The UK’s Carphone Warehouse has launched a service called Music Anywhere, powered by the LA-based startup Catch Media. Music Anywhere is a service that combines two primary features: the ability to sync your music files through the Internet to all of your connected devices, and the ability to stream your music from any web browser. The service is available through Carphone Warehouse for a subscription price of £29.95 (US $48) per year, or if you buy a certain Samsung handset model, it’s built into the handset price.
For you online music historians out there, Catch Media is best explained as a cloud sync service (DoubleTwist) crossed with an online music locker (MP3Tunes.com). Except that instead of requiring you to upload your tracks to a server for Internet streaming, Catch Media detects your music via acoustic fingerprinting and maintains a rights locker for your user account that keeps track of the music you’re allowed to stream. It has a library of several million tracks, but if your music isn’t in the library, it will upload the track and store it for you.
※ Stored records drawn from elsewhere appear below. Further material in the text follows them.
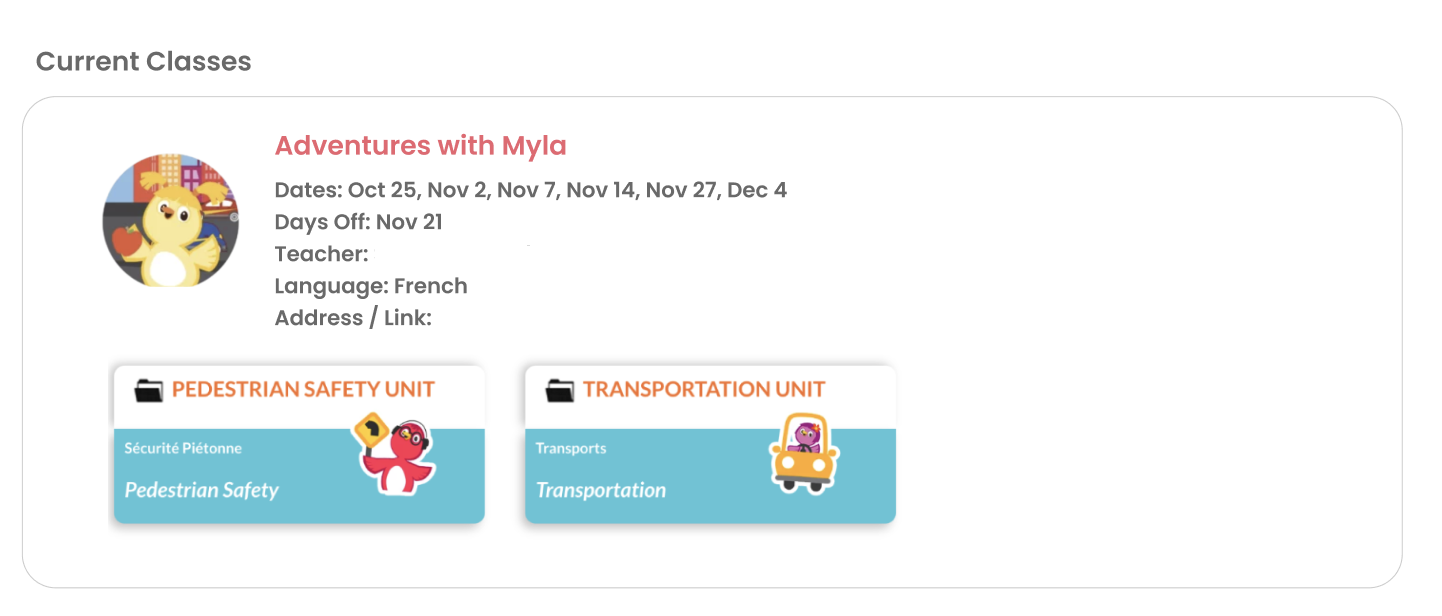Screen dimensions: 1442x616
Task: Click the Address / Link field
Action: click(353, 318)
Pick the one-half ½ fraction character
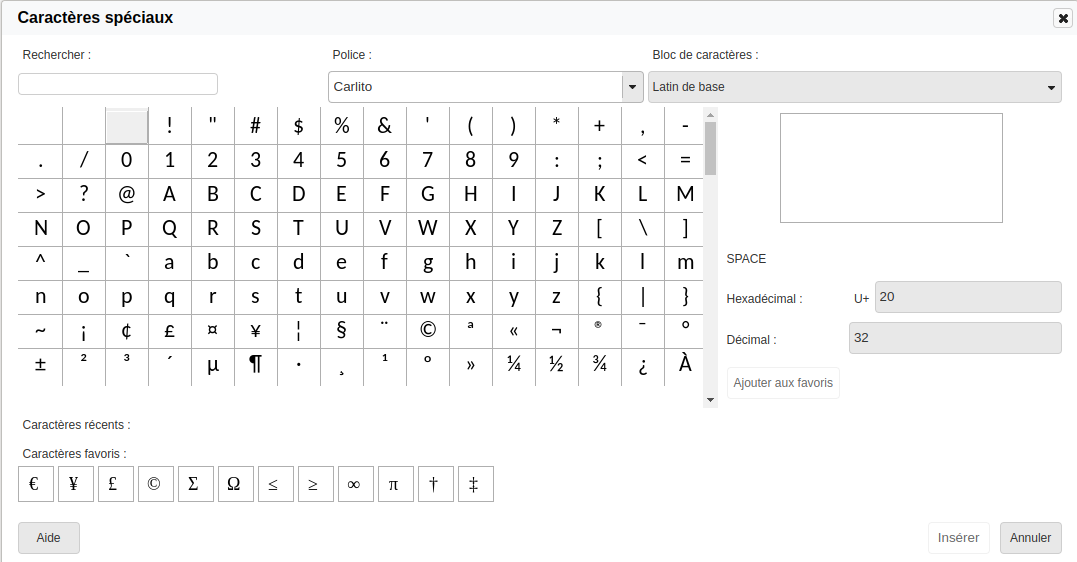The width and height of the screenshot is (1077, 562). [556, 365]

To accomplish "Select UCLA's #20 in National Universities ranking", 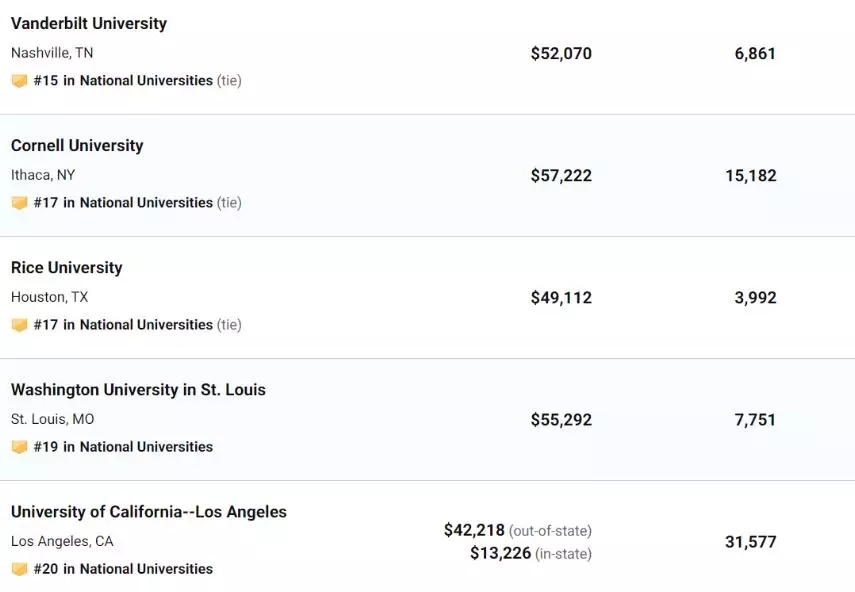I will tap(123, 569).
The biggest difference between Music Anywhere and the aforementioned services, however, is that it has licenses from the record companies — who get paid royalties. Hence the subscription fee. Royalties are paid per play based on play counts from the player app that runs on PCs and portables and from Catch Media’s streaming servers.
But, as the more astute of you may have noticed, Music Anywhere doesn’t actually provide any music that you don’t already own. For that, you need a service like Spotify — which does essentially the same set of things that Music Anywhere does, for about four times the price. Music Anywhere will work with tracks in any of the major unencrypted formats. No DRM is involved, but the player app, which reports play count information to Catch Media’s servers, has to be relatively hack-proof to work properly.
For the record companies, the value proposition of Music Anywhere is very simple: it’s a way to capture value from pirated tracks. Let’s face it: what we’re really talking about here is users who have music from “borrowed” CDs, file-sharing networks, and all the other usual places, plus maybe a few tracks from iTunes and their own CD collections. In other words, the contents of a typical iPod.
Music Anywhere’s marketing materials include some lip-service to terminating user accounts “in extreme cases where it becomes apparent that most of a person’s music collection has been [in] fact pirated.” That’s a nice-sounding statement, but when you dig below the surface, it becomes absurd. Hardcore pirates won’t want to pay £30 per year for anything having to do with music. On the other hand, record companies would love to get paid for use of pirated tracks — the more the merrier. When looked at that way, Music Anywhere’s success seems to be predicated on a lot of nudge-nudging and wink-winking.
Music Anywhere hopes to find a viable niche between free music and more expensive subscription services like Spotify and Rhapsody by parsing out a price for access to music by itself. Many digital media pundits have said that people should be willing to pay for just that, even if they aren’t willing to pay for music itself. Now we’ll see whether they’re right.
P.S. Carphone Warehouse is owned by the major US-based electronics retailer Best Buy, which intends to launch the Music Anywhere service next year — presumably in the States. A combination of Catch Media and Napster — also owned by Best Buy — could be quite interesting.